The striking album cover is of a hand breaking an egg, but the album does not have the messiness and destructive impulses of some of the band’s better songs (the band that once shrieked “We’re all gonna burn in hell“seems a long way away). There’s still a swagger to the upbeat songs, like the disco-tinged “Heads will Roll,” in which keyboards shoot out sleek coke mirror keyboard riffs and O exhorts “Off-off-off with your head/ Dance-dance-dance till your dead.” But there’s a maturity and depth present and O is as likely to be vulnerable as ballsy. “Runaway” opens with imperial ballroom piano and then brings in swirling, cinematic strings and O’s hazy vocals. It’s the closest the band gets to an orchestrated power ballad and even sounds a little like “November Rain.” “Hysteric” may be the loveliest and most gentle song Yeah Yeah Yeahs have written, with O cooing the lyrics.
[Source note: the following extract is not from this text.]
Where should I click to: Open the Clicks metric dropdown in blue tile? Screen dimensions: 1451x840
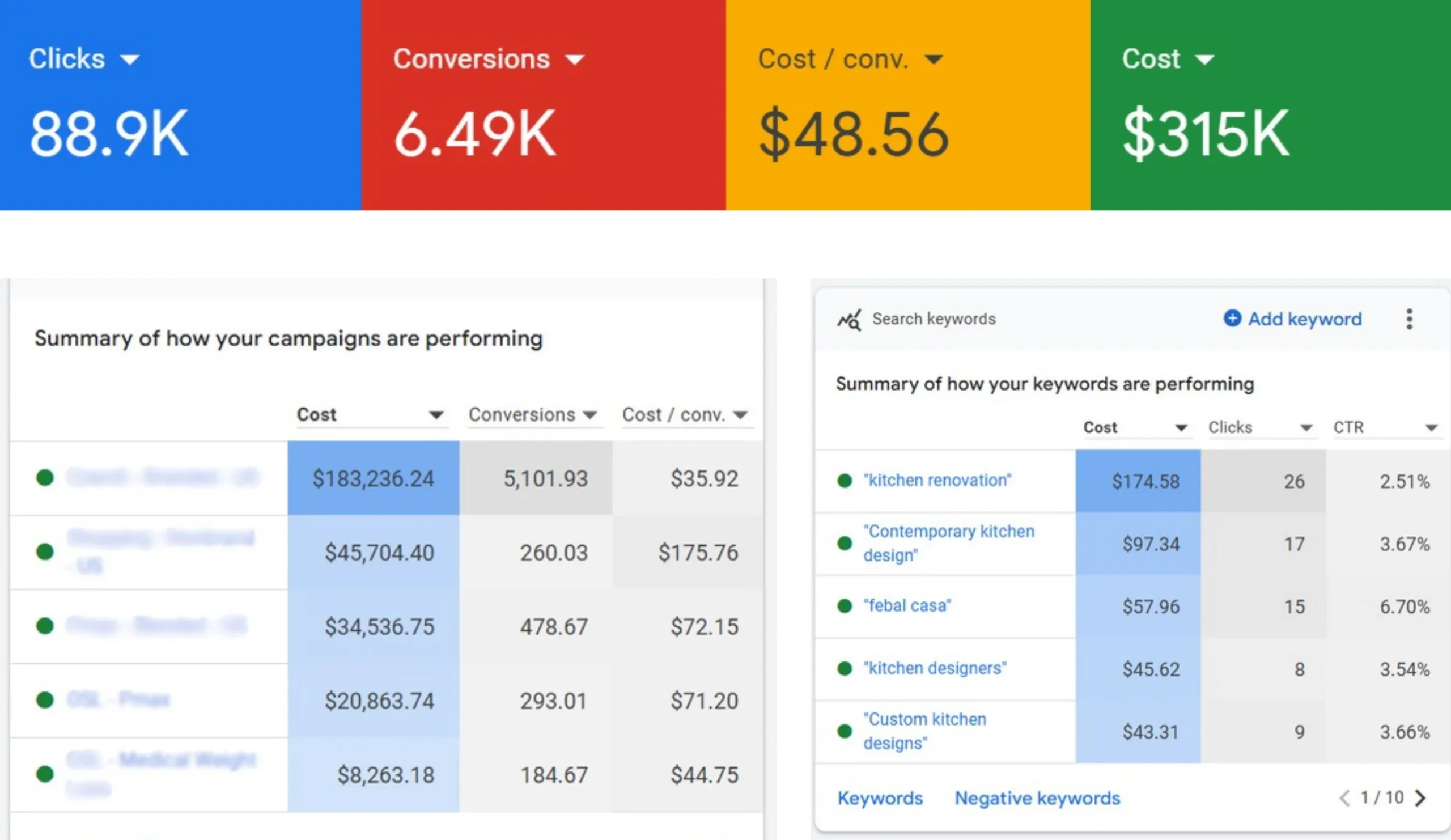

The stately and tender “Little Shadow” closes the album on a quiet, introspective note.

It is perhaps unfair and limiting to continually compare Yeah Yeah Yeahs to their debut effort, which now stands as one of the best album of the 2000s, or to their live act, which is both stylish and untamed. One of the important aspects of criticism is confronting your own biases and It’s Blitz! was not necessarily what I expected or hoped for. But it did grow on me, after repeated listens, and represents a new direction for the band, one that seeks more to restore and comfort than charge and provoke. The band is clearly bent on pushing themselves and their audience and It’s Blitz! stands as their warmest, most expansive and most exploratory album. O’s vocals are as strong and supple as ever, displaying an impressive versatility, and the music, if initially less dramatic, is consistently layered and creative. Let’s hope that live show still kills though.